Information shown:
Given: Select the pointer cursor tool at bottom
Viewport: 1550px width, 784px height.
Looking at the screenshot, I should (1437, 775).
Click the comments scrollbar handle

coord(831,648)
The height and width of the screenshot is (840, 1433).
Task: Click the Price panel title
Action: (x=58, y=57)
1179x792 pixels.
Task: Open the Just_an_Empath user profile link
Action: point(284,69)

What you need to do: Please write out the entries above in full, exactly as they read.

Expected answer:
Given: Select the pointer cursor tool at bottom
Viewport: 1550px width, 784px height.
Looking at the screenshot, I should (1437, 775).
Click the comments scrollbar handle

coord(831,648)
The height and width of the screenshot is (840, 1433).
Task: Click the Price panel title
Action: (x=58, y=57)
1179x792 pixels.
Task: Open the Just_an_Empath user profile link
Action: point(284,69)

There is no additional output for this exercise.